Il lavoro iniziò nel 1962 come un libro singolo, ma da allora si è espanso per l’evidente grande mole di informazioni da trattare. Recentemente è stato messo in pubblicazione il 4° volume della serie, che parla di algoritmi combinatori, a 30 anni dal 3°. Al momento il 5° capitolo è pianificato per il 2020.

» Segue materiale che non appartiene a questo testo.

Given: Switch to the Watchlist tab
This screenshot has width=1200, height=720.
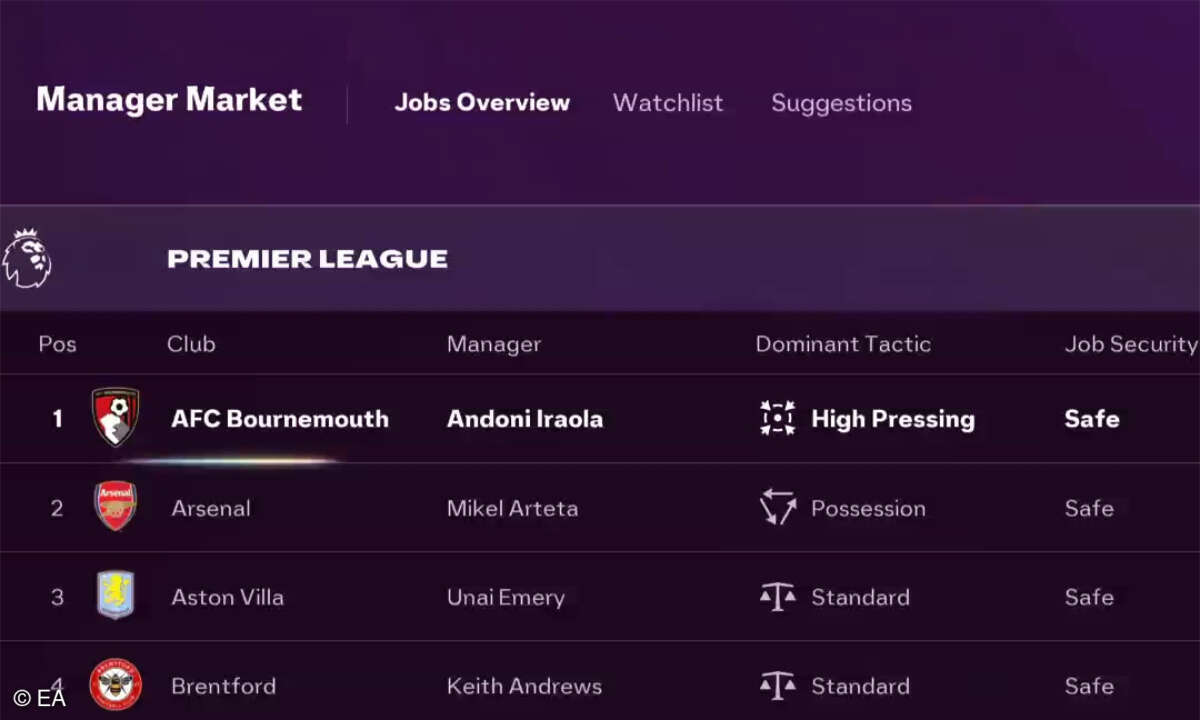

Un lavoro lento, ma di una precisione e spessore imparagonabile. Nel 1999 è stato inserito fra i 100 volumi che hanno cambiato la storia della scienza insieme ad altri nomi di cui già conoscete o potete immaginare l’importanza come Paul Dirac, Quantum Mechanics (1930), Albert Einstein, The Meaning of Relativity (1922), John von Neumann and Oskar Morgenstern, Theory of Games and Economic Behavior (1944) , Norbert Weiner, Cybernetics (1948) , Richard Feynman, QED (1985).
Via | Slashdot
Conad Il Rabarbaro
26 gen 2011 - 13:53 - #1Attenzione! Non è una lettura alla portata di tutti.
bigshot
26 gen 2011 - 14:45 - #2@1 vero, come anche le altre letture citate nell’articolo :)
ubik[net]
26 gen 2011 - 16:22 - #3perchè non è alla portata di tutti?sono interessato all’acquisto
electricsheeps.com
26 gen 2011 - 19:02 - #4@ubik[net]
Presuppone che tu abbia una conoscenza piuttosto avanzata di teoria di analisi degli algoritmi: non è un cookbook con “esempi belli e pronti” di programmazione: è una analisi complessa della teoria degli algoritmi e della loro progettazione (per lo meno i primi 3 volumi, il quarto non lo possiedo, ancora)
kronat432234
26 gen 2011 - 23:54 - #5Credo che allo stato attuale molti ingegneri informatici non riescano a comprenderlo. Forse potrebbe riuscirci un laureato in informatica.. in alcuni anni.
Sara’ il mio regalo di laurea specialistica.. poi vi diro’ :)
_buonsenso
27 gen 2011 - 16:33 - #6E’ grazie a questa monografia che è nato il TeX!